══ GIVEN DATA ══

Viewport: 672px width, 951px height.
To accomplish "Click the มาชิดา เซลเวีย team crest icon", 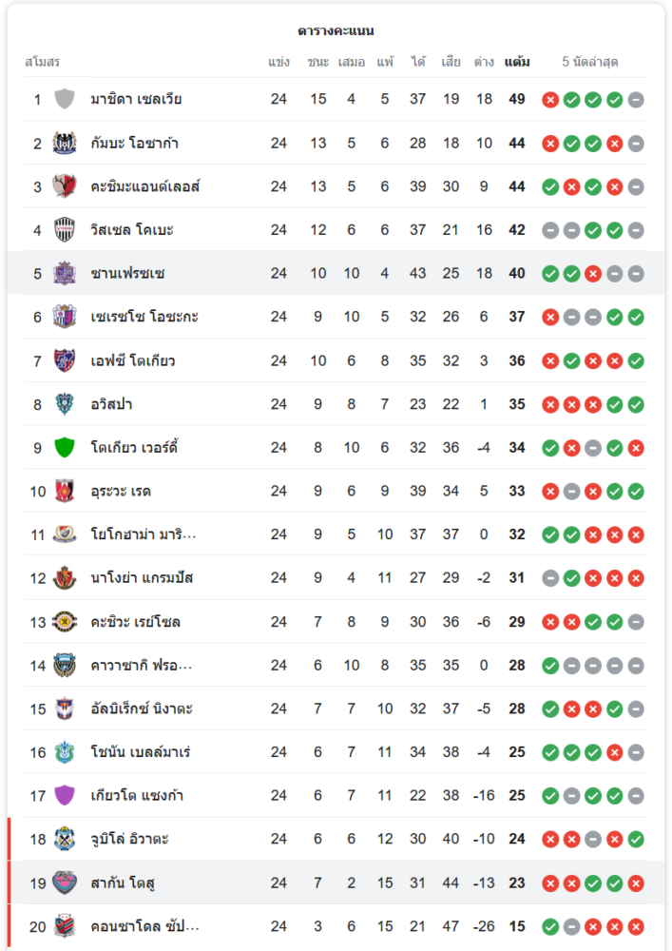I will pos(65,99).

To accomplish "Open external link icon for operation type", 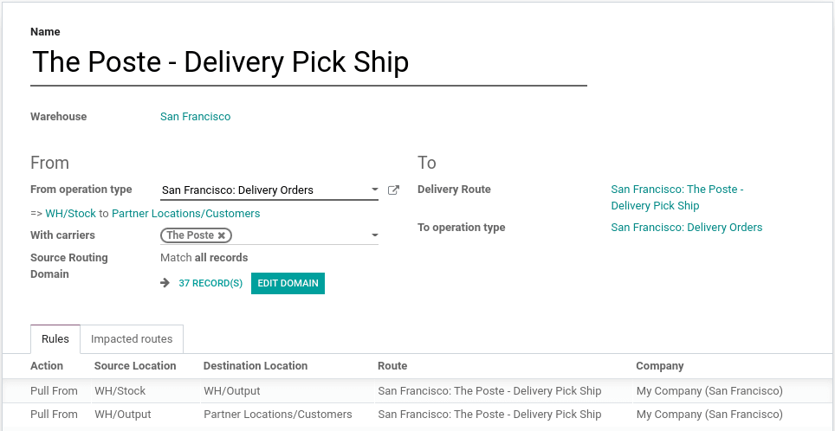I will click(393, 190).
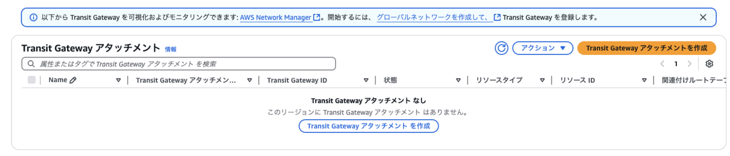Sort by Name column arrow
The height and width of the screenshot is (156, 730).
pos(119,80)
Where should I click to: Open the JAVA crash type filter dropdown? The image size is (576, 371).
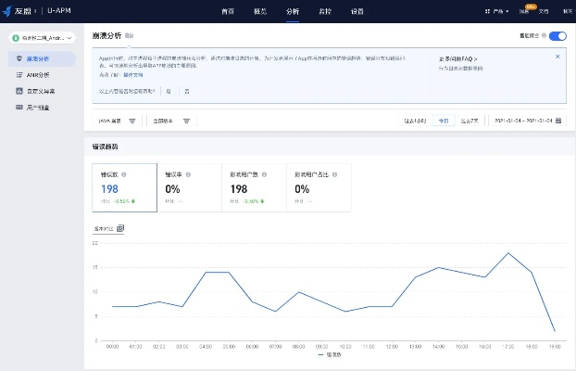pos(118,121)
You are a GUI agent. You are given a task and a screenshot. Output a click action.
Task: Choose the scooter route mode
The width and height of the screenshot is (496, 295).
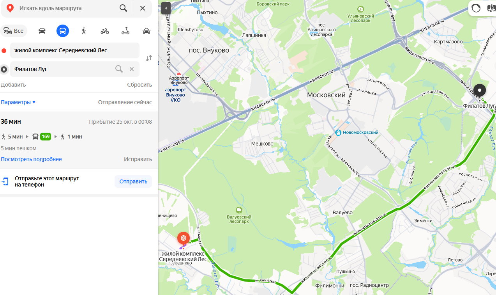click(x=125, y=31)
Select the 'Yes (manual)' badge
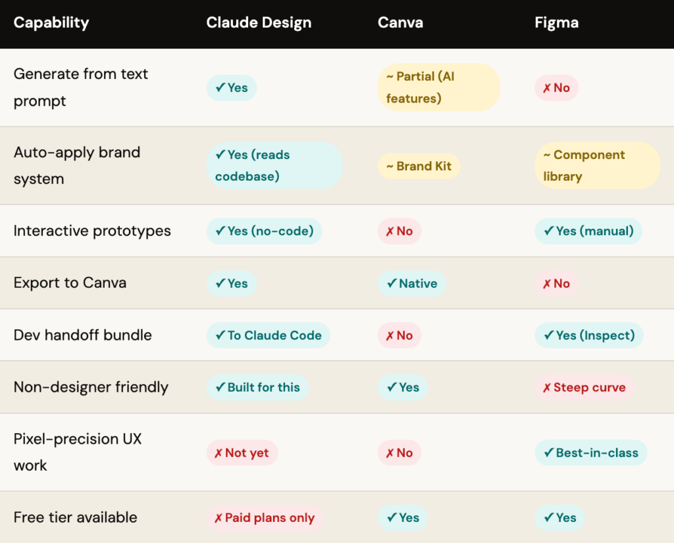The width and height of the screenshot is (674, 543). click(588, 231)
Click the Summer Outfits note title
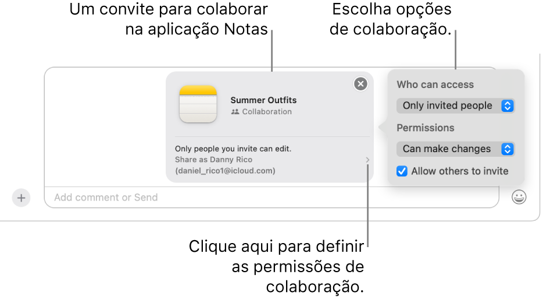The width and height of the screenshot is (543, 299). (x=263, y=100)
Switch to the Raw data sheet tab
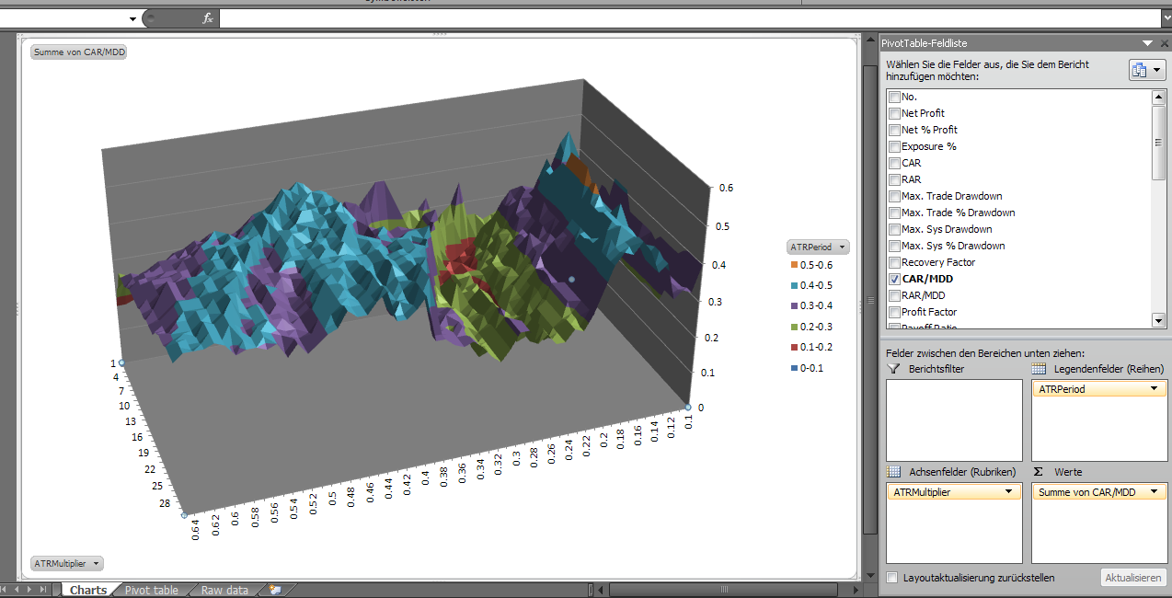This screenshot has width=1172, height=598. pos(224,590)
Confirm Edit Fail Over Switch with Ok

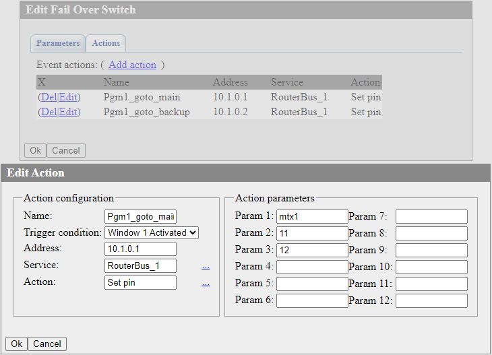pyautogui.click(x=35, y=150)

═══

_EXERCISE DESCRIPTION_
From the material above, write out exactly the lines from the line with "Click the Summer Outfits note title" through the closing line, inclusive, and no pictures.

_ANSWER BOX_
Click the Summer Outfits note title
The width and height of the screenshot is (543, 299). (x=263, y=100)
Switch to the Raw data sheet tab
This screenshot has width=1172, height=598. pos(224,590)
Confirm Edit Fail Over Switch with Ok

pyautogui.click(x=35, y=150)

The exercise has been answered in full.